Pedido A: Reproduza o trecho do texto sobre perdas de água na Bacia do Rio das Velhas, começando em "O ranking do" e terminando em "desse recurso essencial.".
Pedido B: Dê continuidade ao texto sobre perdas de água na Bacia do Rio das Velhas a partir da última frase apresentada.

Página:
════════════════

De 28 cidades da bacia, 21 têm perdas de água acima da média nacional, diz estudo

13/06/2022 - 17:55

O Instituto Trata Brasil, organização da sociedade civil criada em 2007 e especializada em saneamento básico, promoveu estudo sobre perdas de água potável com análises do panorama nacional, regional e das 100 maiores cidades brasileiras.


Outra de suas iniciativas, o Painel Saneamento Brasil traz informações de 834 municípios. No caso da Bacia do Rio das Velhas, com 28 cidades nessa lista, a fotografia que emerge é grave: apenas sete têm taxas inferiores ao índice médio nacional, que já é muito alto, de 37,54%. Os números são do Sistema Nacional de Informações sobre Saneamento (SNIS) e se referem a 2020.

Jaboticatubas, com perdas da ordem de 27% do total de água disponibilizada para distribuição e serviço operado pela Companhia de Saneamento de Minas Gerais (Copasa), ostenta o menor patamar, com Itabirito – que tem Serviço Autônomo (SAAE) – em segundo lugar (29,8%). Capim Branco, Confins, Lagoa Santa, Nova União e Taquaraçu completam o clube.

O ranking do desperdício é liderado por Santa Luzia – serviço também a cargo da Copasa –, com 61,8% de água tratada perdida, seguida por Sete Lagoas (SAAE), com 61,2%. Outros oito municípios jogam fora metade ou mais desse recurso essencial.

════════════════

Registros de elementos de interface
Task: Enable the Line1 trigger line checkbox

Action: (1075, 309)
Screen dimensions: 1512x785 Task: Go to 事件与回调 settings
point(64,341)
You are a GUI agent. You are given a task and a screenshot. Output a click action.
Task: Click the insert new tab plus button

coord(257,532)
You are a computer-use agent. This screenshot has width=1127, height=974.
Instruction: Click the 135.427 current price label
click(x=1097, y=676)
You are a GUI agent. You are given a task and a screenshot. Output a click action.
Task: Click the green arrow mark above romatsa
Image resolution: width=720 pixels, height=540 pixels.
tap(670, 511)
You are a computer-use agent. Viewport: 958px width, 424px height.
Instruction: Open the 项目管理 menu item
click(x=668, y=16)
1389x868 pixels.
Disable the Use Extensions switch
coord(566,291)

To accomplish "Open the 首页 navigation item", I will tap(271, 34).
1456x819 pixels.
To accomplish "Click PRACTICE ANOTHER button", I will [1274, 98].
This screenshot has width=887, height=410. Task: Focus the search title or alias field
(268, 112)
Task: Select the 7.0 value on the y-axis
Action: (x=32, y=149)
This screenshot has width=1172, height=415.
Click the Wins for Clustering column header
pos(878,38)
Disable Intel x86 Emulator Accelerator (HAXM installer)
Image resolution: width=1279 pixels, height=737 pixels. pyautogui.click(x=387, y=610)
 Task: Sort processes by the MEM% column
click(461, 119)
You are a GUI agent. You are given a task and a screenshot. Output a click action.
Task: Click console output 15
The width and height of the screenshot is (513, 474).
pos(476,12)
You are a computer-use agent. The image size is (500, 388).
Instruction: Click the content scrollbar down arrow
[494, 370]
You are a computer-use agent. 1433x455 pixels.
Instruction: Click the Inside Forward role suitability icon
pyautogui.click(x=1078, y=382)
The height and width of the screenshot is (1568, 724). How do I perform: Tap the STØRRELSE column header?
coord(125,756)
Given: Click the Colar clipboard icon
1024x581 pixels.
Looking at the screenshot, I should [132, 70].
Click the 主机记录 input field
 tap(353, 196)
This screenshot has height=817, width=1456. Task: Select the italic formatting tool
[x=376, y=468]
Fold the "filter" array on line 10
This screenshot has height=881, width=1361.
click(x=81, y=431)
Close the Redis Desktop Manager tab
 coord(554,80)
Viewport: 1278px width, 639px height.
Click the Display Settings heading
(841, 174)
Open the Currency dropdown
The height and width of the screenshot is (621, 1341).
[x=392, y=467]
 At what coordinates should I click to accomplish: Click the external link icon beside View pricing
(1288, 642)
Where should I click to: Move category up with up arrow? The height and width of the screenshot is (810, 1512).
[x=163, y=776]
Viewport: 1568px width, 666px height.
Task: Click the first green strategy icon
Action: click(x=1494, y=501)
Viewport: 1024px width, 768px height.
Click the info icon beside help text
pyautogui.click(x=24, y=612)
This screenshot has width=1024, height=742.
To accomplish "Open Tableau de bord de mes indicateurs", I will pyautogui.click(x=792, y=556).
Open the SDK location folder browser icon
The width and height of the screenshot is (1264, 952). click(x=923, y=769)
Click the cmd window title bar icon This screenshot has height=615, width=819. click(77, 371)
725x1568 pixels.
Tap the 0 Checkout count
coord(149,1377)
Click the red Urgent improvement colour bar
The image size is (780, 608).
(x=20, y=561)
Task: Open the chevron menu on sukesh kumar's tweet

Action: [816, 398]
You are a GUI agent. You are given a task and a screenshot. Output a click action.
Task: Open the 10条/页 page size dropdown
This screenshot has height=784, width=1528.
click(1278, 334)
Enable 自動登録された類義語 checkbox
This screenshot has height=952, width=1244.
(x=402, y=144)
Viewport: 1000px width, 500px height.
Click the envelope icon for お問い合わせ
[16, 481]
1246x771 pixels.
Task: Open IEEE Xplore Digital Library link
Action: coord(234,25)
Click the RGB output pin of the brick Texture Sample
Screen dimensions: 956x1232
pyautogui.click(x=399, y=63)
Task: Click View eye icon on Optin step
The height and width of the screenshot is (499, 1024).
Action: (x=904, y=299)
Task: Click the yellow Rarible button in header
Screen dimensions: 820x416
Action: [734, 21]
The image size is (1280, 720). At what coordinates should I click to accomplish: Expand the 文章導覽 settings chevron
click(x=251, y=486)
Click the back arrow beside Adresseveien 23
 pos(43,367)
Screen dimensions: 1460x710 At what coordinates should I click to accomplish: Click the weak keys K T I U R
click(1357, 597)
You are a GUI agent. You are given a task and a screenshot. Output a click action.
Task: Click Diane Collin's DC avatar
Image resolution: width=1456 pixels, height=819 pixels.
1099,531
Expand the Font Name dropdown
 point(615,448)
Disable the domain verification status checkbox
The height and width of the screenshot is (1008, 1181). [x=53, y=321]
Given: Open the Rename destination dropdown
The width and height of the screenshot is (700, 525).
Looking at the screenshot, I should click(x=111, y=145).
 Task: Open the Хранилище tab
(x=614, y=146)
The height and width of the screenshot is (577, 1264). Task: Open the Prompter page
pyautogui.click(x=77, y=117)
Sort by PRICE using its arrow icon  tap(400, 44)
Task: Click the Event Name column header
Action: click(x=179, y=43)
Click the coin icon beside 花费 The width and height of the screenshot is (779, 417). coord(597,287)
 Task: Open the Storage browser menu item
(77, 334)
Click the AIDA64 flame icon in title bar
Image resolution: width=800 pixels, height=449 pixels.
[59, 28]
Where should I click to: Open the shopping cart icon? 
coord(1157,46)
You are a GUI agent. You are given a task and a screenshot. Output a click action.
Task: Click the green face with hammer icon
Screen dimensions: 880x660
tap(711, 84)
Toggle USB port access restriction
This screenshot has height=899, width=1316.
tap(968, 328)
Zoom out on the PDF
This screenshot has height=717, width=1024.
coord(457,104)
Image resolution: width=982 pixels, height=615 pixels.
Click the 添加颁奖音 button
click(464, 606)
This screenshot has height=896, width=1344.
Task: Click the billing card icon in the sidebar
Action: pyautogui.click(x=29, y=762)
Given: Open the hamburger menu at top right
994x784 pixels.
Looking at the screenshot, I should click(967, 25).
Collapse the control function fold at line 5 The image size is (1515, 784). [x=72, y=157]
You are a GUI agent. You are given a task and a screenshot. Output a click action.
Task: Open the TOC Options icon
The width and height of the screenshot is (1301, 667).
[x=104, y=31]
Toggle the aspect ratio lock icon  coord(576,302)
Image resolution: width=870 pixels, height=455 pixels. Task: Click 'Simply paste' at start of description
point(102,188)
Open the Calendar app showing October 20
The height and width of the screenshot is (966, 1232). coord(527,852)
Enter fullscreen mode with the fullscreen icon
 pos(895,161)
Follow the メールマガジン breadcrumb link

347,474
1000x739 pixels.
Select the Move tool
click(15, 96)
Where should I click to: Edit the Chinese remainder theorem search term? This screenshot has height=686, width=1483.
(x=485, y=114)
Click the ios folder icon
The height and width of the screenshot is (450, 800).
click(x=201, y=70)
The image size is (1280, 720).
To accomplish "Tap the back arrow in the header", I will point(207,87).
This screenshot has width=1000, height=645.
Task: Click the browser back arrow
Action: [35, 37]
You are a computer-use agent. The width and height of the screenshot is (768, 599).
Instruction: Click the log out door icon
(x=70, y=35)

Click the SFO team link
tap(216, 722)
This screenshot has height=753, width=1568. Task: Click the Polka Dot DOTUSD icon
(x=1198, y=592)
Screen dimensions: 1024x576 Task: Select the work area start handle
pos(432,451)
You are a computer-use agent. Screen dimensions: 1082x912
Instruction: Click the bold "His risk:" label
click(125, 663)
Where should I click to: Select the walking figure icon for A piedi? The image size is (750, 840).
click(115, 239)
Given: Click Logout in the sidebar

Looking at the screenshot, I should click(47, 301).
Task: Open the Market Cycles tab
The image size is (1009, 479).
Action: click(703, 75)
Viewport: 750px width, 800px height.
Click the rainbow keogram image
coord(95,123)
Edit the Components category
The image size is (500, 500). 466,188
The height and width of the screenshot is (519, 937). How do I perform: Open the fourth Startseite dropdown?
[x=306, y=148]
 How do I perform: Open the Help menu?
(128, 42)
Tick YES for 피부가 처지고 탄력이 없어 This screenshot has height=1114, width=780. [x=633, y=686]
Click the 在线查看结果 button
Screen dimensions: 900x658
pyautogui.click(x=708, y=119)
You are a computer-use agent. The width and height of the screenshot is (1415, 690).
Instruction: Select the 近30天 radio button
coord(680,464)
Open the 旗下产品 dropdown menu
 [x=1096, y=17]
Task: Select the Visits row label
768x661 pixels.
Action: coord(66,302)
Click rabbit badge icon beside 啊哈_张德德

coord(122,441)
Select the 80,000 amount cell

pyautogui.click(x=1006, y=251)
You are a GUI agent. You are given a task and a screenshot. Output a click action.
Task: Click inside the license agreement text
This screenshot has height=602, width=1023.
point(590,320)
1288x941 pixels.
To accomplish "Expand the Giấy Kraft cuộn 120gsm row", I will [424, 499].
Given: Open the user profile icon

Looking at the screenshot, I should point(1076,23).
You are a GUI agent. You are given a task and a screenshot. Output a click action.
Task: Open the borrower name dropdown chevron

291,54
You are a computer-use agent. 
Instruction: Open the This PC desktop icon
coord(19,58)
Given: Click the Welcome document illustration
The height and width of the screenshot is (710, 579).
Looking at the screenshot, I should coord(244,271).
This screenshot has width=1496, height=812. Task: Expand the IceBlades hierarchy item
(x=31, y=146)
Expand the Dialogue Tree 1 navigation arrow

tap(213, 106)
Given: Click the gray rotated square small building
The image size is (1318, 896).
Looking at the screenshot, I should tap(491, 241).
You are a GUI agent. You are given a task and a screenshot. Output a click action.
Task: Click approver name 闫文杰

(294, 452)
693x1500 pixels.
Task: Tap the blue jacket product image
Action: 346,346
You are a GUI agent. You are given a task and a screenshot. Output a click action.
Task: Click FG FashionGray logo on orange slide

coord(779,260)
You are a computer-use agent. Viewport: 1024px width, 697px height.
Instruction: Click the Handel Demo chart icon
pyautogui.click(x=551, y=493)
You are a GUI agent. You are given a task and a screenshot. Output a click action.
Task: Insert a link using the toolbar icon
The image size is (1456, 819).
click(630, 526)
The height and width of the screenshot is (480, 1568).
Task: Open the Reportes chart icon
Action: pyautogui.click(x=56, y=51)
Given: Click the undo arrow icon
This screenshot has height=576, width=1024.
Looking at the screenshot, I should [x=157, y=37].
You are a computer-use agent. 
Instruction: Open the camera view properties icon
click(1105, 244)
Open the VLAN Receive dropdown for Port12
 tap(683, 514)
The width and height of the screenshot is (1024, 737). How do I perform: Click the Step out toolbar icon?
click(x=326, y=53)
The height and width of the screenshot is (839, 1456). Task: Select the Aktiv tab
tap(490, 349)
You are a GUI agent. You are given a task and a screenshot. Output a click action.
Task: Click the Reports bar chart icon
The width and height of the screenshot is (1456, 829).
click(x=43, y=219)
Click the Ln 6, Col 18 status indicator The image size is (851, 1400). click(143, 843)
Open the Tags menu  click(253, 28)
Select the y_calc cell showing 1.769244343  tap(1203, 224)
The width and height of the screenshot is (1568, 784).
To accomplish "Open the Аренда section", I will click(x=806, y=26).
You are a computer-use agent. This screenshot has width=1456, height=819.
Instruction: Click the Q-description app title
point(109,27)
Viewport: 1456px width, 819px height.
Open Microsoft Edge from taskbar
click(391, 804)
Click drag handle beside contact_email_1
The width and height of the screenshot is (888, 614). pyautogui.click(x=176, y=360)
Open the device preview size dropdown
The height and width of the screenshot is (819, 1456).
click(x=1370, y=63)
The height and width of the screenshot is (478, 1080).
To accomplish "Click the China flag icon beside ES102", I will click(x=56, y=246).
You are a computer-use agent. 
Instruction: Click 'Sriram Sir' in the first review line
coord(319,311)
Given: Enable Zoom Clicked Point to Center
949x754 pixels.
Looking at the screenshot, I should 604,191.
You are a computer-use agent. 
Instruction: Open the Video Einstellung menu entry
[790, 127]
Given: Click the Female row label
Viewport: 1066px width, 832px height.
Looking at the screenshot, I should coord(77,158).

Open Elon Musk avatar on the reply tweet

════════════════

Resultado da tarefa A:
O ranking do desperdício é liderado por Santa Luzia – serviço também a cargo da Copasa –, com 61,8% de água tratada perdida, seguida por Sete Lagoas (SAAE), com 61,2%. Outros oito municípios jogam fora metade ou mais desse recurso essencial.

Resultado da tarefa B:
De acordo com o engenheiro Valter Vilela, que se aposentou na Copasa há quatro anos e representa a Associação Brasileira de Engenharia Sanitária e Ambiental (ABES) no Comitê de Bacia Hidrográfica do Rio das Velhas (CBH Rio das Velhas), “a meta da Copasa era reduzir as perdas a 25% desde os tempos do PLANASA [Plano Nacional de Saneamento, instituído pelo governo militar nos anos 1970 e extinto em 1986], mas a Copasa tem hoje média de 40,3%”.

Vilela cita, dos fatores que dificultam o controle, a “priorização dos investimentos em novos sistemas, em detrimento à busca da excelência operacional”, e acrescenta: “Precisamos de um planejamento estratégico com um bom diagnóstico operacional para investir na recuperação dos sistemas de distribuição”.

Chama atenção o caso de Belo Horizonte e seus 43% de perda, pela magnitude do que desaparece em um sistema de abastecimento para mais de 2,5 milhões de habitantes. De acordo com o IBGE, na Pesquisa Nacional de Saneamento Básico 2017, o consumo de água na capital mineira atingia 385.442 m³ por dia. Se aplicarmos sobre esse volume o índice de 2020, teremos mais de 165 mil m³ de perdas diárias, ou 60 bilhões de litros vazando por aí anualmente.

Segundo Vilela, “BH, pela topografia, enfrenta ainda o problema da pressão na rede de distribuição. Não podemos passar de 50 metros de coluna d’água [quando a pressão eleva a água a 50 m de altura] porque isso força as juntas e aí vêm os vazamentos. Tem que instalar válvulas redutoras de pressão. Falta manutenção, realocação de equipamentos e mecanismos de controle setorizados. Sem isso, vamos continuar tendo perdas”.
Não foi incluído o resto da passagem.